Exercise description: Retype the line with "You are a computer-use agent." exactly. Then retype every line after it through the end of the entries below, and nothing more, leaving out pictures.

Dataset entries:
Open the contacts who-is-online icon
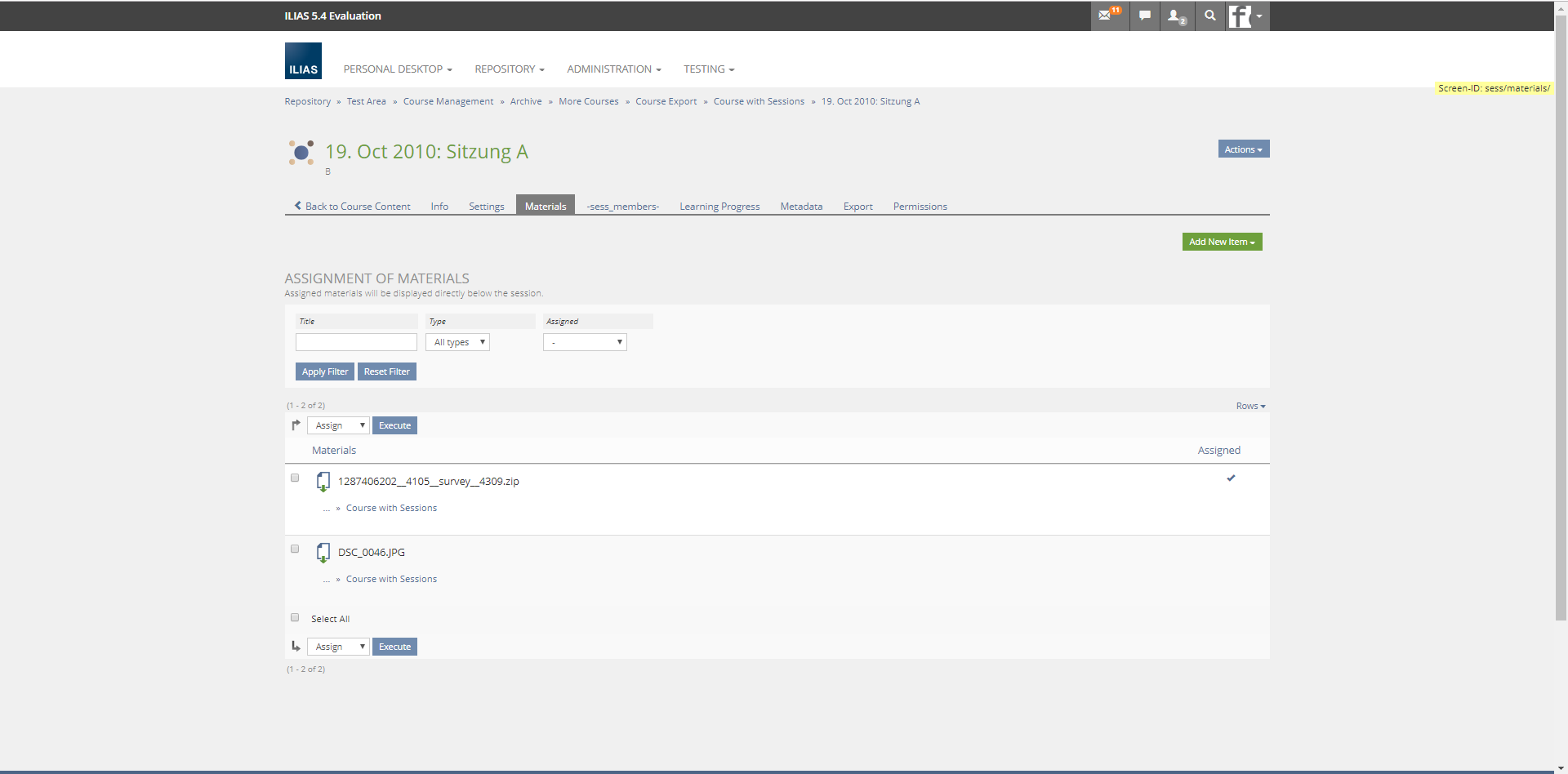Screen dimensions: 1568x774 pyautogui.click(x=1176, y=16)
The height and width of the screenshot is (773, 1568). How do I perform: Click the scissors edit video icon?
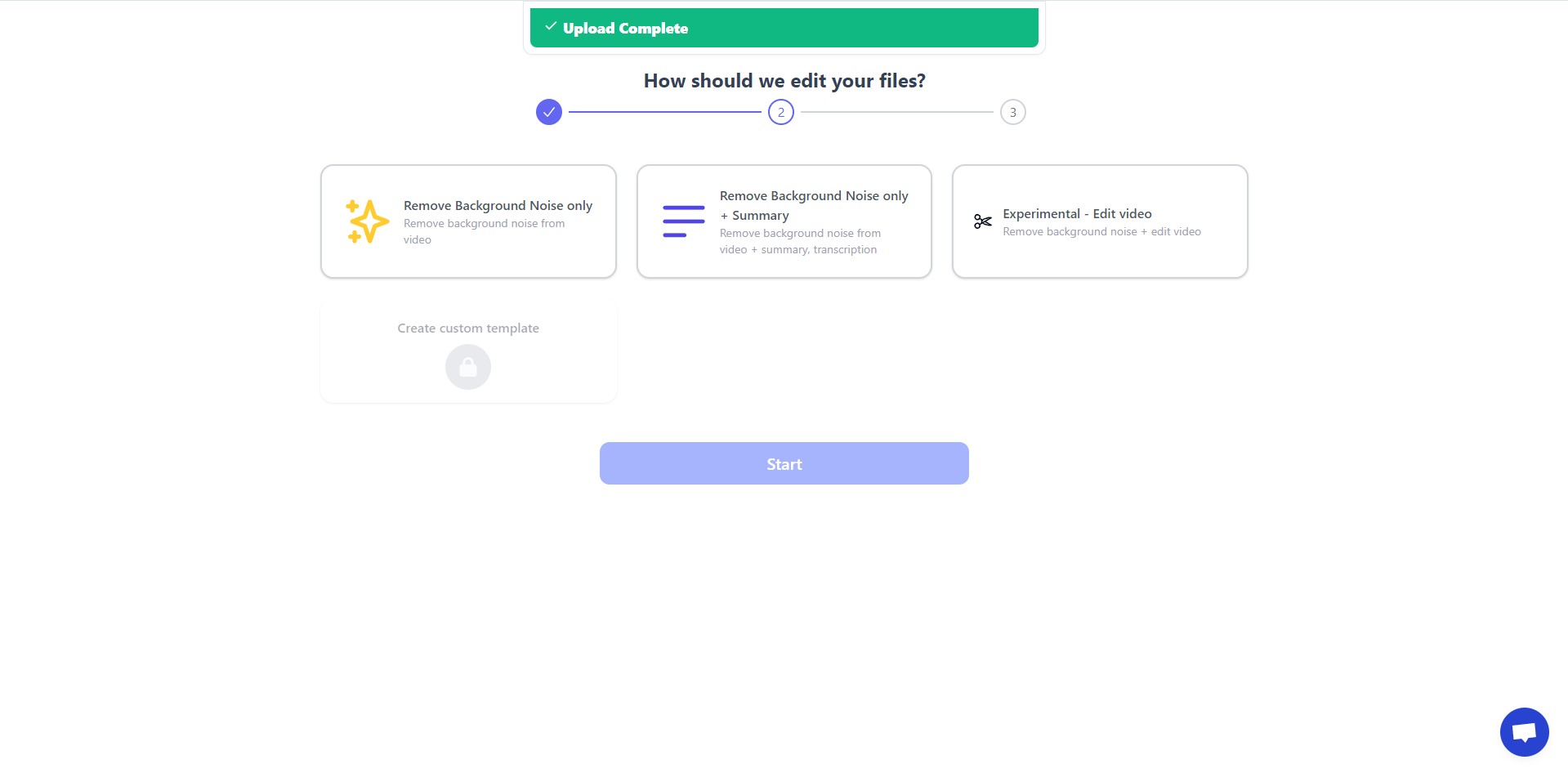click(982, 221)

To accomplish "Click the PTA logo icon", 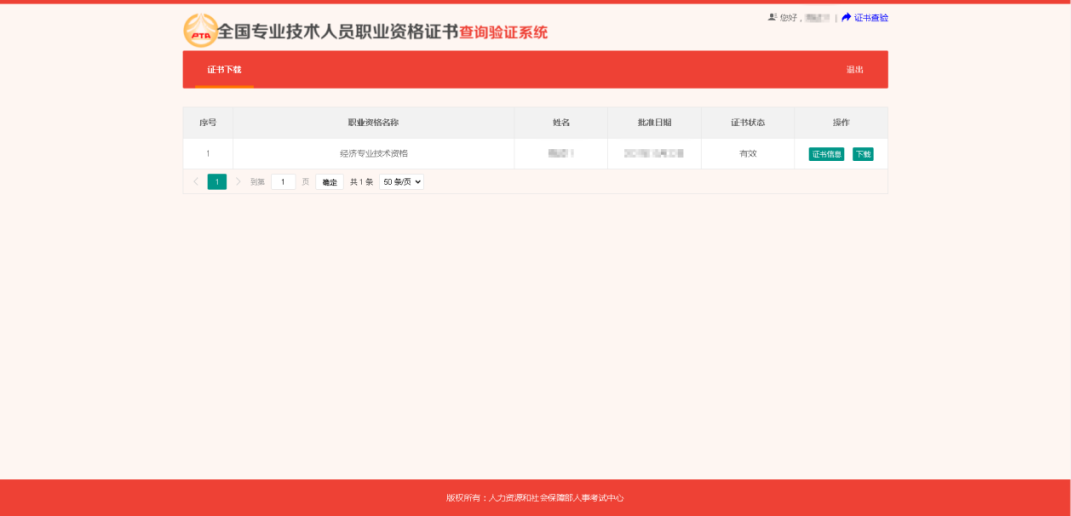I will tap(200, 31).
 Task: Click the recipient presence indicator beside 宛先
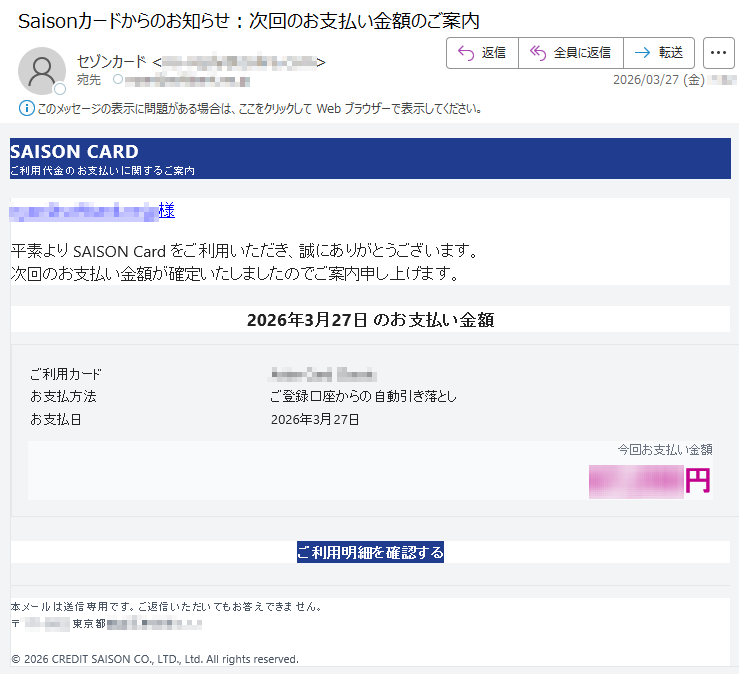coord(118,79)
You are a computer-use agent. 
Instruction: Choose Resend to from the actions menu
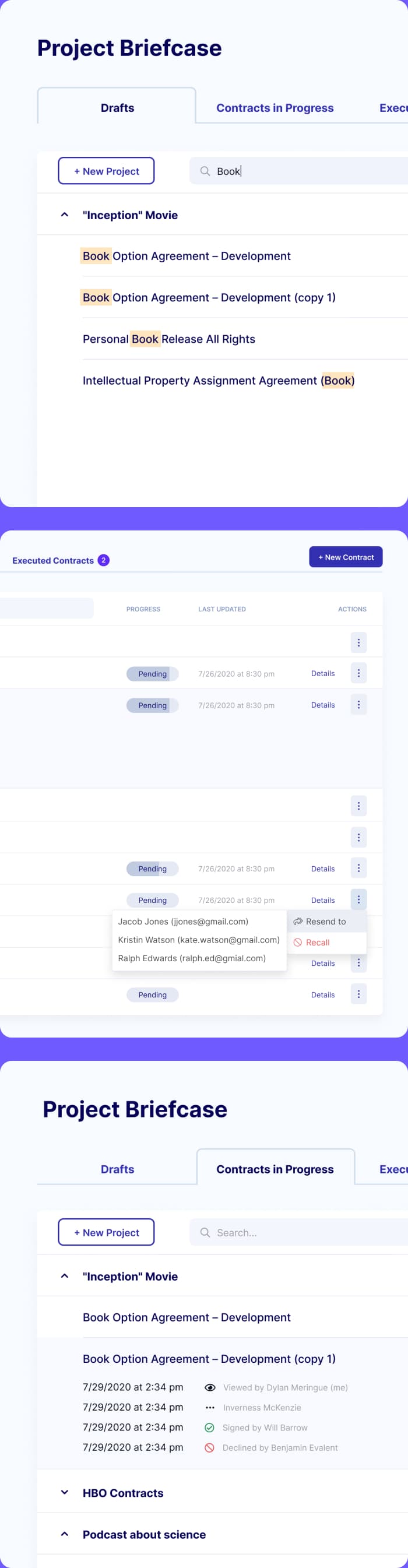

Response:
You are a computer-use agent. 
Instruction: Choose Resend to from the actions menu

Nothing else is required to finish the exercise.